Dans le Vercors, j'ai découvert des routes spectaculaires, dont l'une est tombée dans l'oubli et est fermée depuis 10 ans à cause de sa dangerosité. Une petite barrière à franchir et tu arrives dans un monde grandiose de rochers et de gorges profondes qui semble tout droit sorti d'un roman de Tolkien. Je recherche particulièrement la dimension romanesque d'un lieu.

snow motifs, black horse, Swiss hotel Belvédère.

Photo: Christophe Jacrot

Y a-t-il aussi des expériences inattendues ?

Oui, par exemple un hôtel suisse désormais fermé, l'hôtel Belvédère, coincé dans un virage en lacets à 2200 mètres d'altitude. Je l'ai découvert sur Instagram. J'ai même regardé des vidéos de motards filmant leurs trajets avec des GoPros pour comprendre la nature de l'endroit avant de m'y rendre moi-même.

Comme la route est fermée 18 km plus bas en hiver, j'ai eu une petite fenêtre de temps pour prendre des photos au début de l'hiver, lorsque les premiers flocons de neige sont tombés. Lorsque je me suis rendu à cet endroit pour la deuxième fois en novembre, la route était déjà officiellement fermée par une barrière que j'ai réussi à ouvrir. Malheureusement pour moi, je suis tombée sur les employés responsables et j'ai dû utiliser tous mes arguments pour qu'ils me laissent passer. Ils m'ont accordé une heure, que j'ai respectée à la minute près. J'étais content.
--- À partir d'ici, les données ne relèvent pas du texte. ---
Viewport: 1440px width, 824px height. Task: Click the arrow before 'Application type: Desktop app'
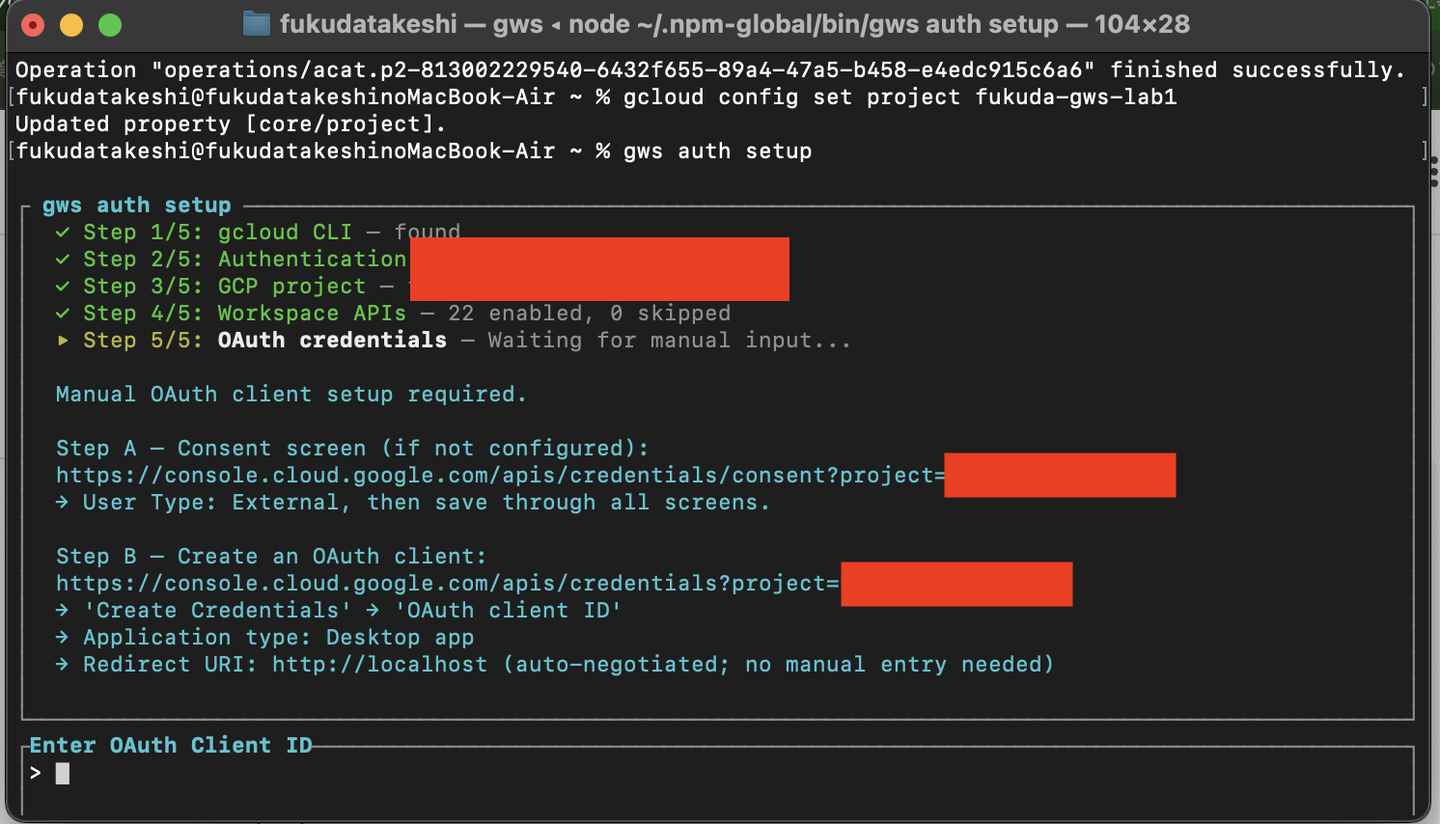click(x=63, y=637)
Quelles sont les difficultés que tu rencontres lorsque tu prends des photos sous la pluie ou la neige ?

Lorsqu'il pleut, en particulier lors de la mousson, le problème est le changement brutal de température et la buée qui en résulte... En Asie, j'éteins donc la climatisation à l'hôtel tôt le matin pour que l'appareil photo atteigne la température de la rue. En hiver, le risque existe aussi lorsque je passe du froid extérieur à une pièce chauffée.

Et comment fais-tu les "photos de pluie mouillée" ?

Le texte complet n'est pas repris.